The Cathedral of Our Lady of Perpetual Help  is a Catholic cathedral in Oklahoma City, Oklahoma, United States.  It is the seat of the Archdiocese of Oklahoma City.

History
Our Lady of Perpetual Help Parish was established in 1919 when Bishop Theophile Meerschaert, the first Bishop of Oklahoma City, assigned Monsignor Monnot its first pastor on January 19.  Mass for the parish was initially celebrated in an automobile showroom on Classen Boulevard.  The first church building was a wood structure built in May 1919 on NW 31st Street between Western and Lake.  The following month the parish held a ground breaking for a combination church and school building.

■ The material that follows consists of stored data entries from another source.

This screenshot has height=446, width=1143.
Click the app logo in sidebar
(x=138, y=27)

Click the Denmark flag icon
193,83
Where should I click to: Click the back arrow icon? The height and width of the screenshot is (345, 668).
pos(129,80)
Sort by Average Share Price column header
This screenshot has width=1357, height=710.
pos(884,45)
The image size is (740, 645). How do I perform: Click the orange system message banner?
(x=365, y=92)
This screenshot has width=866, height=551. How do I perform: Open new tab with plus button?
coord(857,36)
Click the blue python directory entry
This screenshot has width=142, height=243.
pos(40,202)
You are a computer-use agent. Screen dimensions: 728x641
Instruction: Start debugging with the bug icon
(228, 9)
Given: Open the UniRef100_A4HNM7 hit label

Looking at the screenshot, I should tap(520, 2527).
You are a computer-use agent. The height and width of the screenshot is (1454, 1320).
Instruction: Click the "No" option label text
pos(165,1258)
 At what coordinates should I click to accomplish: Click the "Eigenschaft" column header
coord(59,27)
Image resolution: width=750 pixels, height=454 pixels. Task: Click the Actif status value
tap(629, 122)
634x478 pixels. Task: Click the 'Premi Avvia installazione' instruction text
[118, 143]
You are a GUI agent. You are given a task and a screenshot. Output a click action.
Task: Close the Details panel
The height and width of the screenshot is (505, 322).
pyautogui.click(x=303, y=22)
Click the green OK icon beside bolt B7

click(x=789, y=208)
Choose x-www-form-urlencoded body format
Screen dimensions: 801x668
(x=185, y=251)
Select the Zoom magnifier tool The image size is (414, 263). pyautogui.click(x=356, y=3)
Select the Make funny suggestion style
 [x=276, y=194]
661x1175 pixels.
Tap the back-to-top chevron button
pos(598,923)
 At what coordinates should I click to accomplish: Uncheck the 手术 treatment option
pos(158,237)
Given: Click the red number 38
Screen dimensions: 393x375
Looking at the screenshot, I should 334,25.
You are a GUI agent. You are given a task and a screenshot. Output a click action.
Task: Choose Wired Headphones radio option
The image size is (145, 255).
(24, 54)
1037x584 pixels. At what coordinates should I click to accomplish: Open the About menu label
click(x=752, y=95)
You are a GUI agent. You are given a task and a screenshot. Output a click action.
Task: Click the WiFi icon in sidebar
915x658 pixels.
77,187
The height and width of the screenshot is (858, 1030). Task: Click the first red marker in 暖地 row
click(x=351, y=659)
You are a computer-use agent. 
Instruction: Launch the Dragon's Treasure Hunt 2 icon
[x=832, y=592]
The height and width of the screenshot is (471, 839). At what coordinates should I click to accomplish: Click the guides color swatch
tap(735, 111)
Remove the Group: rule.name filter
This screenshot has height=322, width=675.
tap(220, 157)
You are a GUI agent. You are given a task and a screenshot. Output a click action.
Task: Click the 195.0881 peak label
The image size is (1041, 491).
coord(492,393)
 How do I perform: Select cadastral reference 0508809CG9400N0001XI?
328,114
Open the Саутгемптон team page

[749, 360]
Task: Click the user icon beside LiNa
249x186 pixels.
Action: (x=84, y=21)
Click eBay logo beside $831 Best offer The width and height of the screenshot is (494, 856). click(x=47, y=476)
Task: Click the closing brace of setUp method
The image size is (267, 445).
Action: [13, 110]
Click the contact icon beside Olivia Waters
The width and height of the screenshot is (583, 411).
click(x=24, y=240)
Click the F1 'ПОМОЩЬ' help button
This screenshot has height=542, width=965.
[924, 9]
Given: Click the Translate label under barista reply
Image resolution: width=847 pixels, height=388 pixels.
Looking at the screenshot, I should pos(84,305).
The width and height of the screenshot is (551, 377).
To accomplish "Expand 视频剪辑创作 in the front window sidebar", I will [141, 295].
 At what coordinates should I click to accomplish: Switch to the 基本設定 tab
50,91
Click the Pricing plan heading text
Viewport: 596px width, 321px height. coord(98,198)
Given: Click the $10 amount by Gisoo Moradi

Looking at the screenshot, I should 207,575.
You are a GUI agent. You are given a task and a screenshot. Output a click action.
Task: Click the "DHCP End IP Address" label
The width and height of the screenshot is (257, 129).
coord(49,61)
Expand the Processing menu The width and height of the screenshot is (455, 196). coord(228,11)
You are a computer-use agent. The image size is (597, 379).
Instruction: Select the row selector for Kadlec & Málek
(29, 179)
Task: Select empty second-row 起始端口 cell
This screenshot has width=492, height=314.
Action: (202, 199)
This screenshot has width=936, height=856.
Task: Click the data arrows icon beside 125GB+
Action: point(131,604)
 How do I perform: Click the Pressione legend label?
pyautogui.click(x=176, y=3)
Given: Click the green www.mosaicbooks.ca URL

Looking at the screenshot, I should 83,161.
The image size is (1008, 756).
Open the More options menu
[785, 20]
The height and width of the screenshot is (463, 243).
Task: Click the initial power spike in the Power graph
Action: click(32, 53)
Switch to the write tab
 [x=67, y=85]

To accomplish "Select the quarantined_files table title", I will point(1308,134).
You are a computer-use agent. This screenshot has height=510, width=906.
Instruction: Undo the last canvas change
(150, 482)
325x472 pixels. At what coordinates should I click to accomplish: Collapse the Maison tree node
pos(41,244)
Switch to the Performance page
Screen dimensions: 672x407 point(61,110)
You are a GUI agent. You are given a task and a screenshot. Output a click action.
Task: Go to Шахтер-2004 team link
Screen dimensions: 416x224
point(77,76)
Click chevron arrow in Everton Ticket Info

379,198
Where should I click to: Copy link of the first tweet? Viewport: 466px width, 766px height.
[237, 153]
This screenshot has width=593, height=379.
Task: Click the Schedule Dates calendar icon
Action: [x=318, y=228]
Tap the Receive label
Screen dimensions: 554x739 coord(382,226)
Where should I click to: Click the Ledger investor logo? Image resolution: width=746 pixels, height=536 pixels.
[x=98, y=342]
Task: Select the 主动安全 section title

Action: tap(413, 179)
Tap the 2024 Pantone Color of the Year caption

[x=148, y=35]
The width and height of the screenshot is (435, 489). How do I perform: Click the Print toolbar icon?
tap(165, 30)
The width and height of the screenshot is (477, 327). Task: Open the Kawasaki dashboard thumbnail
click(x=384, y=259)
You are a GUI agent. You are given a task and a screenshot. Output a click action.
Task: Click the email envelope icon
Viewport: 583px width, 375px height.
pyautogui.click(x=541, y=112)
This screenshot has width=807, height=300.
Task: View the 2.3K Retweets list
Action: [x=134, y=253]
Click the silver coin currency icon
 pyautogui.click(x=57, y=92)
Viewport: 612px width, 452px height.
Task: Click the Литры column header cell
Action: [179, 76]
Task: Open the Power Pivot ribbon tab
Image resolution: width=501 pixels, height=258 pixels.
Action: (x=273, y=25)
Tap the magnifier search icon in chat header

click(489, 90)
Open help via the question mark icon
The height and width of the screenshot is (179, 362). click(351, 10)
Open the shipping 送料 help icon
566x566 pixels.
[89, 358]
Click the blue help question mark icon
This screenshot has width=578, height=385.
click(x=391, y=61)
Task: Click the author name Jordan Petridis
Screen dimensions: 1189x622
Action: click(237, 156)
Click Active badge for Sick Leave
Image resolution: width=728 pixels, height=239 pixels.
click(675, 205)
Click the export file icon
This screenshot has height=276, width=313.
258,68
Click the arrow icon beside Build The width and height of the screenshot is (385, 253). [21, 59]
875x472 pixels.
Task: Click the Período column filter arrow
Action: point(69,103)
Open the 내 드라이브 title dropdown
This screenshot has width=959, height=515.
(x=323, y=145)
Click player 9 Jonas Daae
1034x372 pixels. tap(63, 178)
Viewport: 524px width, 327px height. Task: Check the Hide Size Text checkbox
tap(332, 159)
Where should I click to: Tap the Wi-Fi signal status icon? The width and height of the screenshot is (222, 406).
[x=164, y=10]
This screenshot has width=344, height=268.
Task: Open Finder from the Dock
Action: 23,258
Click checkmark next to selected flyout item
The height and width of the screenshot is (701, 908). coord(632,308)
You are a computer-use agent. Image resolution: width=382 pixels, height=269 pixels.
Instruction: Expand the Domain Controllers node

Construction of the present church building was begun on July 3, 1923, and was completed in February 1924.  A frame rectory was completed in July of the same year.  Pope Pius XI elevated Our Lady of Perpetual Help to a cathedral in 1931, replacing St. Joseph Cathedral downtown..

Thirty Vietnamese families, refugees from the Vietnam War, joined the parish in 1975.  Their numbers have continued to grow in the succeeding years.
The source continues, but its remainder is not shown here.